Maudouit-Ridde explained what led European SPAC IPOs to be solely accessible to qualified investors: “It’s not because of regulations, because nothing prevents us from doing it. It’s just that, when we launched the first European SPACs in France and in other countries, both the lawyers, the regulators and the founders decided that it was safer to do it this way, because [blank-check companies are] a very complex product.”

These provisions likely explain why European SPACs aren’t subject to the same scrutiny as in the U.S., where the possibility of more oversight from the Securities and Exchange Commission looms. This led Citigroup, for instance, to temporarily freeze SPACs in April.

In contrast, SPACs in Europe have no regulatory motive to be frozen. They are, however, affected by the same market conditions as IPOs in general — with global factors such as the war in Ukraine, inflation and interest rates taking a toll. “Maybe some SPACs will be able to launch IPOs while traditional actors will wait to launch IPOs but … I don’t anticipate any new SPAC IPOs before September,” Maudouit-Ridde said.

In addition, it remains to be seen whether European blank-check companies will find appropriate merger targets. Per the Financial Times, “of the 66 SPACs that listed in Europe since the start of 2020, just 13 have found a company to merge with, according to Dealogic. Of those deals, eight have completed.”
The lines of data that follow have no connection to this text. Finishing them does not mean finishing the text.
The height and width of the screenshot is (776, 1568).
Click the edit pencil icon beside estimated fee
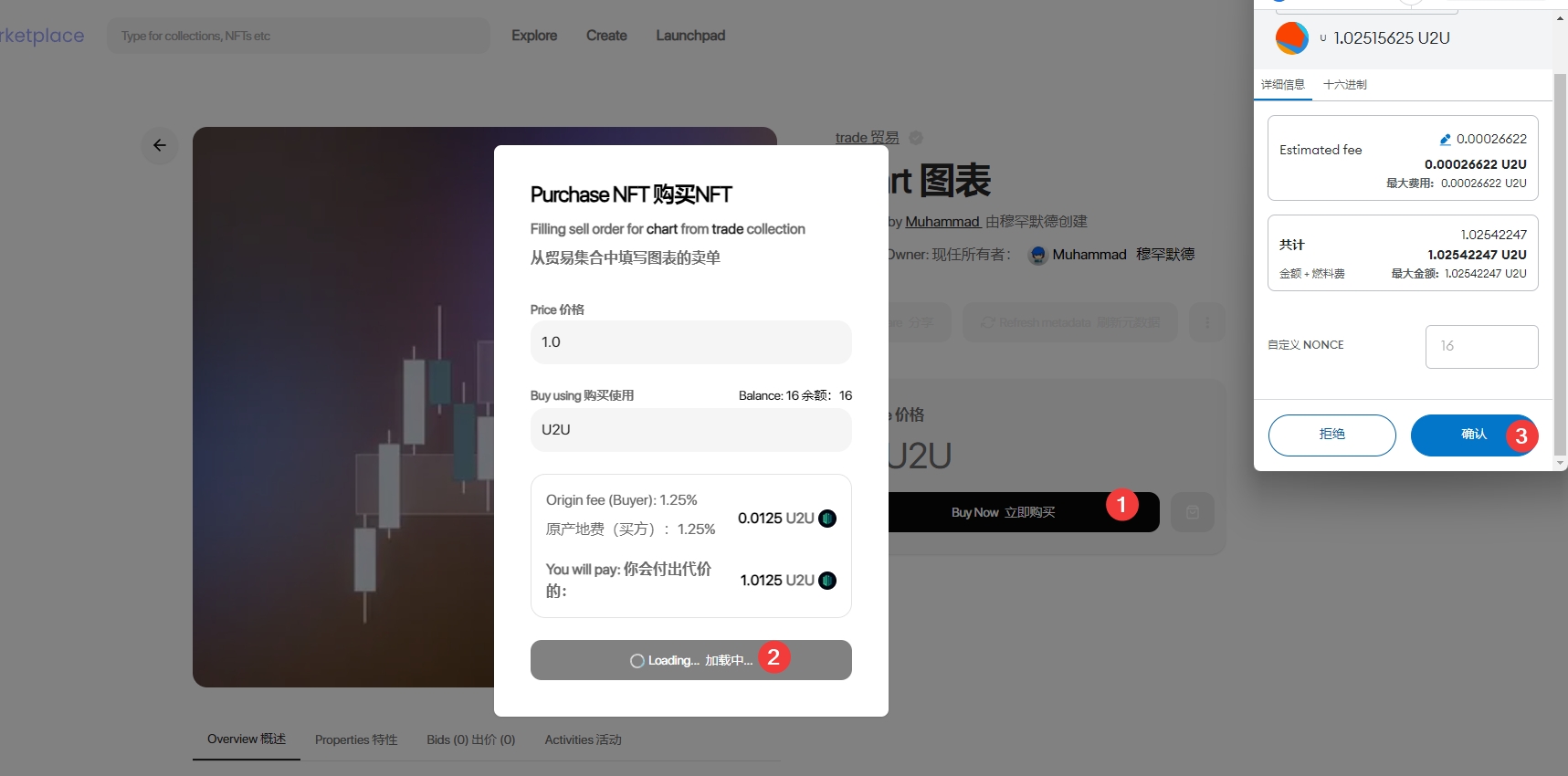tap(1445, 140)
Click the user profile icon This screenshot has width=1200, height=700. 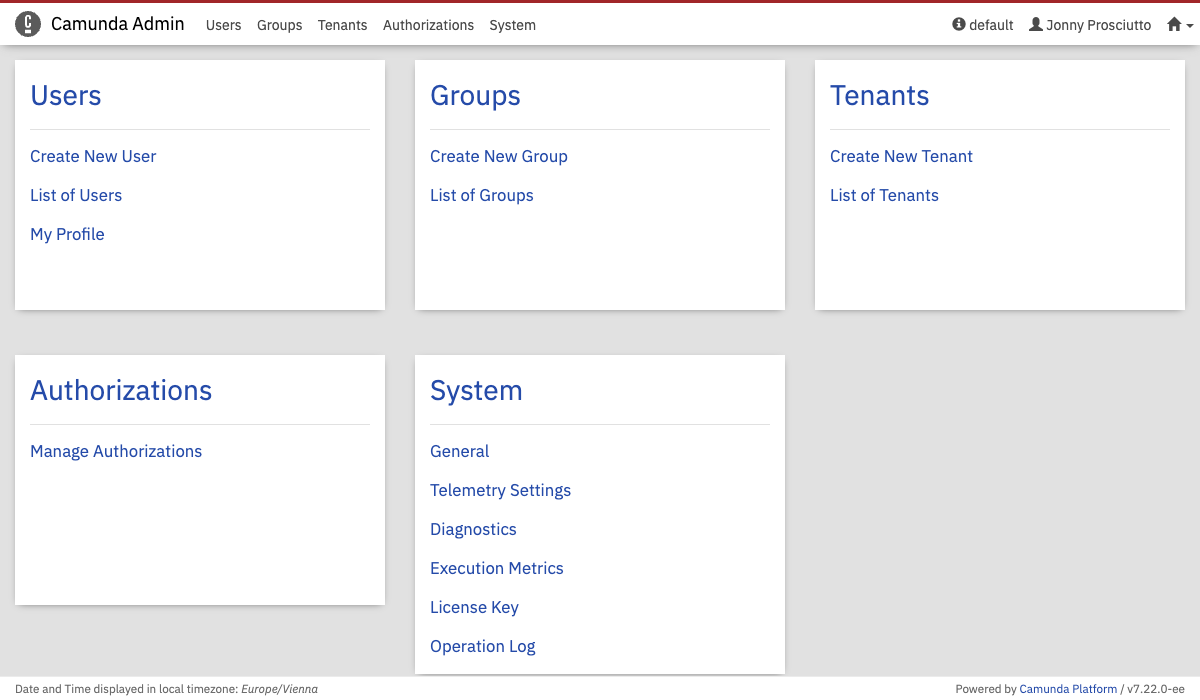coord(1035,24)
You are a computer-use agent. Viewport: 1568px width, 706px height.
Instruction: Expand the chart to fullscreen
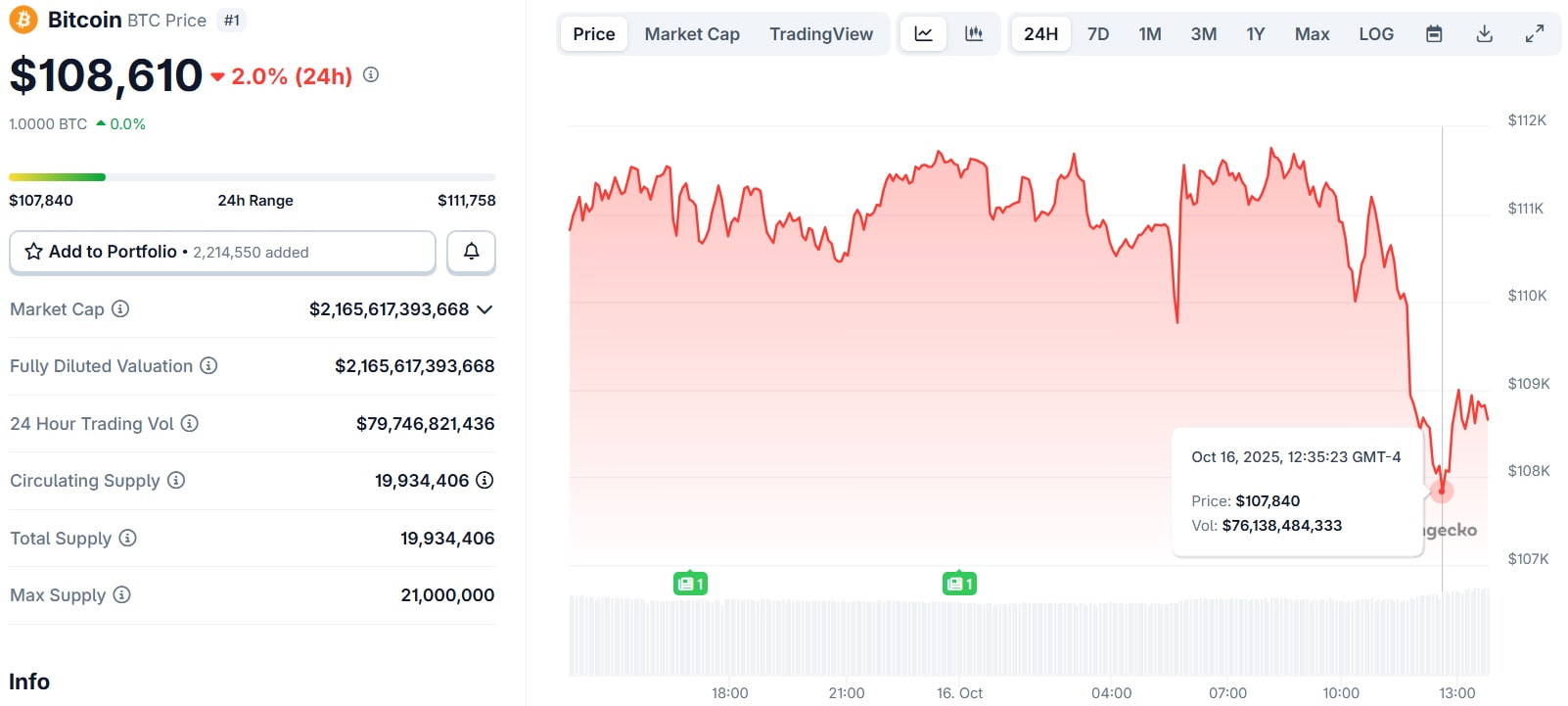pyautogui.click(x=1535, y=34)
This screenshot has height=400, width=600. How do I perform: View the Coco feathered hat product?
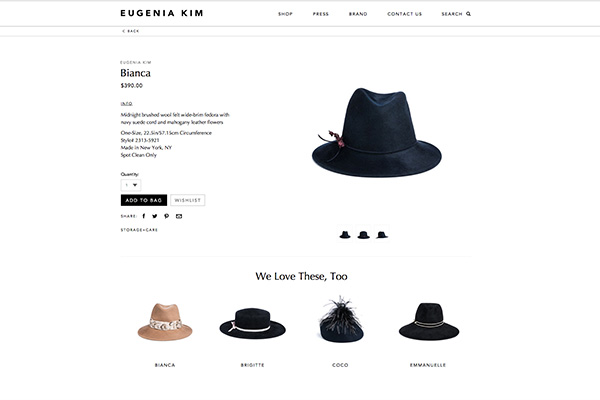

As we have mentioned, Europe doesn’t lack unicorns that could want or need to IPO. But it is unclear yet why they’d choose the SPAC route, and why they wouldn’t wait longer if they can. So despite a different climate and approach to the market, European SPACs are not poised to drive exit volume for unicorns or see a near-term surge in activity. They are, then, much like their American counterparts in result, if slightly different in substance.